I understand why people smoke weed. It's relaxing, and the world seems like a more manageable place, full of stellar epiphanies to be had (and subsequently forgotten). But I never fully appreciated marijuana's medicinal value until I spoke with Kirstin Elgin, a 24-year-old with spinal stenosis (narrowing of the spine), lumbar scoliosis, five herniated discs and arthritis in her spine.
"It's changed my life," Elgin says of medical marijuana. "The thing that has really helped my pain the most is being able to have control over what I'm smoking."
Elgin, a Colorado Springs resident now going to school in Louisville, applied for and received her medical marijuana card a year ago, after consulting with the physician who's treated her for chronic and almost incapacitating back pain for six years. He agreed medical marijuana would benefit Elgin, especially as an alternative to her opiate medication.

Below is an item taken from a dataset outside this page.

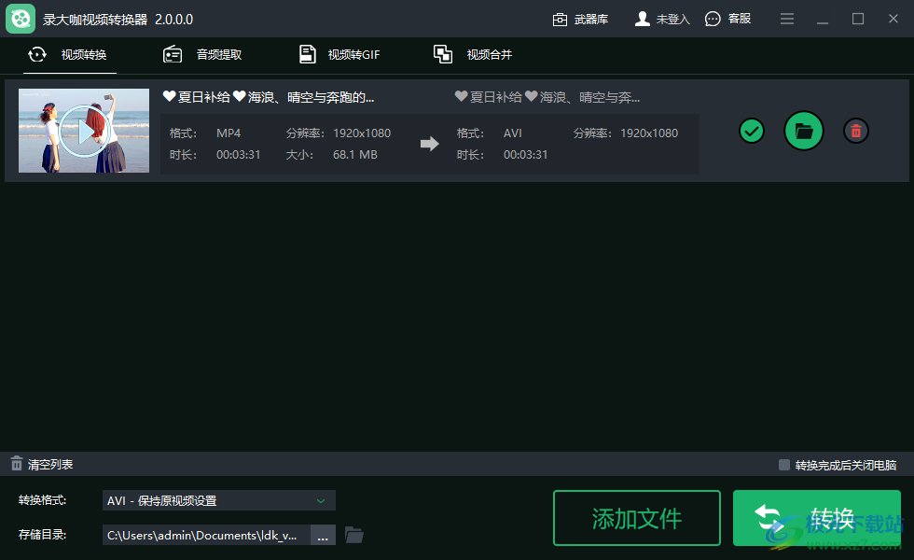The image size is (914, 560).
Task: Click the 清空列表 trash icon to clear list
Action: coord(16,463)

"To be able to smoke pot or eat pot and then go for a swim ... it's so much more doable," she says.
To be eligible for a license, patients must be diagnosed with a debilitating condition such as cancer, glaucoma, HIV or AIDS, or another condition that would be alleviated by the use of medical marijuana. Those include severe nausea or severe pain (nerve pain, in Elgin's case), seizures, muscle spasms and more.

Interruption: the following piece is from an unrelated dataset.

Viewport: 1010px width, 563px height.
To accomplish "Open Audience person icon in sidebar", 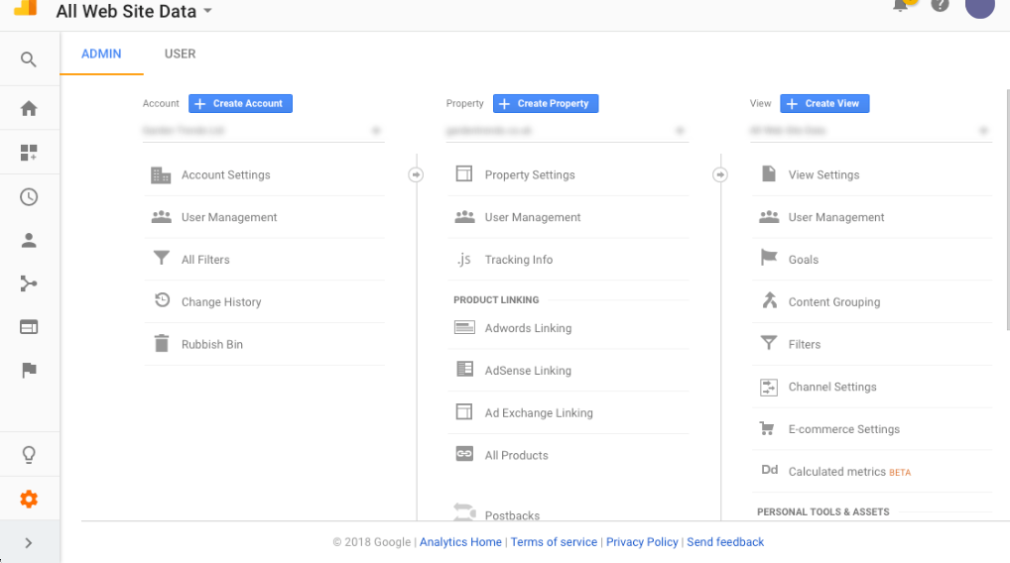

The three-page application requires proof of Colorado residency, notarization, a $90 fee and a doctor's certification. Once a doctor has signed the referral, patients can take their paperwork into a dispensary and get medication immediately (or start growing their own), without having to wait for their card, according to a provision in the state constitution.
A year ago, it took around 45 days for the state's Medical Marijuana Registry to process an application. Now, according to the Colorado Department of Public Health and Environment, the turnaround time is six months.
The number of applications increased from about 270 a day in August 2009 to 1,000 per day in February 2010, the department reports. Adding to the backlog: Only three full-time and 10 temporary workers process applications. Those numbers will go up to 13 and 20, respectively, in July.
Ronald Hyman, state registrar and director at the Office of Vital Statistics and Medical Marijuana Registry, credits two events for the explosive application growth. First was the Obama administration announcement in March 2009 that it would not raid dispensaries operating legally under state laws; the second was the Colorado State Board of Health decision in July 2009 that the state would not limit the number of patients to whom a caregiver could provide services.
"That's when we started seeing dispensaries pop up all over the place," Hyman says.
Current estimates put the number of dispensaries in the Springs between 90 and 110.
Existing state regulations are vague, and two bills to tighten them were being discussed in the Legislature at press time. The controversial House Bill 1284 tackles government and business issues — perhaps most notably, as of the time of this writing, it would give cities and counties the right to ban dispensaries altogether.
But Senate Bill 109 addresses doctor-patient relationships. Currently, patients must receive a referral from a Colorado licensed medical doctor "in good standing." Hyman's office uses the state Department of Regulatory Agencies database to look up the physicians, some of whose licenses are restricted for various reasons.
"The issue we face is, which of those restrictions raises to the level of 'not in good standing'?" Hyman says. "And what [the Senate] bill does is clarify this language."
SB109 redefines the relationship between the physician and the patient, requiring a full assessment of the patient's medical history, a physical exam and follow-up care, among other things. Another provision would prohibit physicians from receiving compensation from, or being affiliated with, a dispensary, which could limit a patient's options of doctors.
Tanya Garduno, director of the Colorado Springs Medical Cannabis Council, says she prefers to direct patients to pain management clinics that aren't affiliated with any dispensary.
"[Clinic] doctors are established doctors in Colorado Springs that don't have sanctions against them, there's nothing in question for them," she says.
The Medical Cannabis Council is designed to become a chamber of commerce of sorts for the medical marijuana industry, says Garduno. It's already worked with city governments to educate officials about the industry so they're better equipped to legislate when issues arise. And while some regulation will likely be a good thing, Garduno says, "We're wanting to stay very patient-focused and very medically focused."
Kirstin Elgin agrees that some guidelines are necessary, in order to curb abuse and help those who need pot as medicine.
"I'd love to see it legalized," she says, "but until then I'm happy with them at least acknowledging that it's definitely a great thing for those who benefit from it medicinally."